Assignment:
Each line of the data below must be given again exactly as written.

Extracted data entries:
%%
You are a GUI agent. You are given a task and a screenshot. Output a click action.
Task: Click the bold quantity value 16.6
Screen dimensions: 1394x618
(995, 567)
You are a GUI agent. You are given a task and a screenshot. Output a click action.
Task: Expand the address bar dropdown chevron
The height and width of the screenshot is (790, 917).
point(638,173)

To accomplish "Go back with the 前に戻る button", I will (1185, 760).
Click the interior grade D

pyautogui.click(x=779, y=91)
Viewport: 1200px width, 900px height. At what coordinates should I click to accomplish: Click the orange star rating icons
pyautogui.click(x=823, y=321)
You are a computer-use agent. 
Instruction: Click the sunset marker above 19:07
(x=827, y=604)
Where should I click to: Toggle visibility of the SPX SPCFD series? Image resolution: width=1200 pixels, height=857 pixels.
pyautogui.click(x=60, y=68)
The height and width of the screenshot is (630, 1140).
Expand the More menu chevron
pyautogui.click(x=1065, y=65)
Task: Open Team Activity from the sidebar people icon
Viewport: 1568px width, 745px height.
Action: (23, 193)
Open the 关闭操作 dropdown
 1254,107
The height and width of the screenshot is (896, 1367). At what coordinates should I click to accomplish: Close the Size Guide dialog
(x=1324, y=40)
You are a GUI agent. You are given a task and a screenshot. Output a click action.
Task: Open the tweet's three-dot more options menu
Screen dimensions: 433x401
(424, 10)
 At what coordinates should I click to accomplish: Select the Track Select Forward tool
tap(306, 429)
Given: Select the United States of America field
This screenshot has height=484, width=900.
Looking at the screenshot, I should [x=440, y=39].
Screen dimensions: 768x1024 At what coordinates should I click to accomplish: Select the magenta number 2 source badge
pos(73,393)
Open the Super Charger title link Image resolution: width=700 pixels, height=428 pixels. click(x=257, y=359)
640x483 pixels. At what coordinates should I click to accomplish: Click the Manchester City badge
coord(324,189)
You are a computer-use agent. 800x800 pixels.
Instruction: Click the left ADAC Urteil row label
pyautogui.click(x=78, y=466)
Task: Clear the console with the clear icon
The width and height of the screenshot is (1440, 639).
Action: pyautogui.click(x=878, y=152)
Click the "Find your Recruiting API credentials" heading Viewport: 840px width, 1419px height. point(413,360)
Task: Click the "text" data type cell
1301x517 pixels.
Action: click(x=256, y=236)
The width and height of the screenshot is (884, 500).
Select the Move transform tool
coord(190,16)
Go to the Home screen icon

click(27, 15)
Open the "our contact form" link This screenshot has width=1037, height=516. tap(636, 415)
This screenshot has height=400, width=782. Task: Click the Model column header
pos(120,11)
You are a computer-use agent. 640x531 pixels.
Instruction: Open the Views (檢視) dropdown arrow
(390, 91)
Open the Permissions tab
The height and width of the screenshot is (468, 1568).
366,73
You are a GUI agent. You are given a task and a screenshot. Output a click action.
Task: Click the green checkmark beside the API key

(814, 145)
%%
Result for this exercise:
You are a GUI agent. You are given a task and a screenshot. Output a click action.
Task: Click the bold quantity value 16.6
Screen dimensions: 1394x618
(995, 567)
You are a GUI agent. You are given a task and a screenshot. Output a click action.
Task: Expand the address bar dropdown chevron
The height and width of the screenshot is (790, 917).
point(638,173)

To accomplish "Go back with the 前に戻る button", I will (1185, 760).
Click the interior grade D

pyautogui.click(x=779, y=91)
Viewport: 1200px width, 900px height. At what coordinates should I click to accomplish: Click the orange star rating icons
pyautogui.click(x=823, y=321)
You are a computer-use agent. 
Instruction: Click the sunset marker above 19:07
(x=827, y=604)
Where should I click to: Toggle visibility of the SPX SPCFD series? Image resolution: width=1200 pixels, height=857 pixels.
pyautogui.click(x=60, y=68)
The height and width of the screenshot is (630, 1140).
Expand the More menu chevron
pyautogui.click(x=1065, y=65)
Task: Open Team Activity from the sidebar people icon
Viewport: 1568px width, 745px height.
Action: (23, 193)
Open the 关闭操作 dropdown
 1254,107
The height and width of the screenshot is (896, 1367). At what coordinates should I click to accomplish: Close the Size Guide dialog
(x=1324, y=40)
You are a GUI agent. You are given a task and a screenshot. Output a click action.
Task: Open the tweet's three-dot more options menu
Screen dimensions: 433x401
(424, 10)
 At what coordinates should I click to accomplish: Select the Track Select Forward tool
tap(306, 429)
Given: Select the United States of America field
This screenshot has height=484, width=900.
Looking at the screenshot, I should [x=440, y=39].
Screen dimensions: 768x1024 At what coordinates should I click to accomplish: Select the magenta number 2 source badge
pos(73,393)
Open the Super Charger title link Image resolution: width=700 pixels, height=428 pixels. click(x=257, y=359)
640x483 pixels. At what coordinates should I click to accomplish: Click the Manchester City badge
coord(324,189)
You are a computer-use agent. 800x800 pixels.
Instruction: Click the left ADAC Urteil row label
pyautogui.click(x=78, y=466)
Task: Clear the console with the clear icon
The width and height of the screenshot is (1440, 639).
Action: pyautogui.click(x=878, y=152)
Click the "Find your Recruiting API credentials" heading Viewport: 840px width, 1419px height. point(413,360)
Task: Click the "text" data type cell
1301x517 pixels.
Action: click(x=256, y=236)
The width and height of the screenshot is (884, 500).
Select the Move transform tool
coord(190,16)
Go to the Home screen icon

click(27, 15)
Open the "our contact form" link This screenshot has width=1037, height=516. tap(636, 415)
This screenshot has height=400, width=782. Task: Click the Model column header
pos(120,11)
You are a computer-use agent. 640x531 pixels.
Instruction: Open the Views (檢視) dropdown arrow
(390, 91)
Open the Permissions tab
The height and width of the screenshot is (468, 1568).
366,73
You are a GUI agent. You are given a task and a screenshot. Output a click action.
Task: Click the green checkmark beside the API key

(814, 145)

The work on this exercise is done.